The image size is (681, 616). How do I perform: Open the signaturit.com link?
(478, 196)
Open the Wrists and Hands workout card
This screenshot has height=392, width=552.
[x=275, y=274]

------------------------------------------------------------

## AIM OF THE EXERCISE
Every line of the listing is to be returned exactly as written.

## TASK SOLUTION
The image size is (681, 616). How do I perform: Open the signaturit.com link?
(478, 196)
Open the Wrists and Hands workout card
This screenshot has height=392, width=552.
[x=275, y=274]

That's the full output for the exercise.